In Nashville: Migrant Experience and Literary Memories

A picture of Boscobel College for young ladies as found in the school's catalogue for the year 1913. Printed photograph. Photo Courtesy of the Nashville Metro Archives.

In Nashville, Primo’s career took off quickly: soon after his arrival, he was employed as a modern languages teacher at Boscobel College for Young Ladies. The school closed in 1914, and Bartolini dedicated a long poem to it (Boscobel).

Primo Bartolini, Boscobel. Typescript with manuscript corrections. Photo Courtesy of the Nashville Metro Archives.

These verses display an idyllic and nostalgic vein that characterizes Primo’s poetic production, which amounts to over 500 unpublished poems.

Primo Bartolini, Ocean. Typescript.

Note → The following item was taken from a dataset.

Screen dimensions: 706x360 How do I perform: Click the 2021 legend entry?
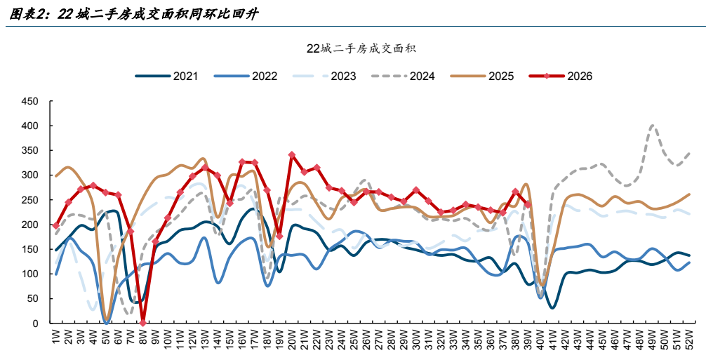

Photo Courtesy of the Nashville Metro Archives.

To his transnational experience and to the recollection of memories of a place ‘over there’, Primo Bartolini devoted a substantial part of his poetry.

The double tension between nostalgia for the motherland and a sense of deep commitment to becoming an American is evident in many of his poems, which represent allegorically its transition from Italianness to Americanness.

The theme of the journey, in particular the one across the sea, is also filtered through evident reminiscences of Italian culture, most notably Petrarch’s poetry (Passa la nave mia, colma d’oblio, in Rerum Vulgarium Fragmenta, 189).

Primo Bartolini, My Little River. Typescript with non-authorial correction. Photo Courtesy of the Nashville Metro Archives.
Primo Bartolini, Break, Break, O Sea! Typescript. Photo Courtesy of the Nashville Metro Archives.
Primo Bartolini, My Home. Typescript. Photo Courtesy of the Nashville Metro Archives.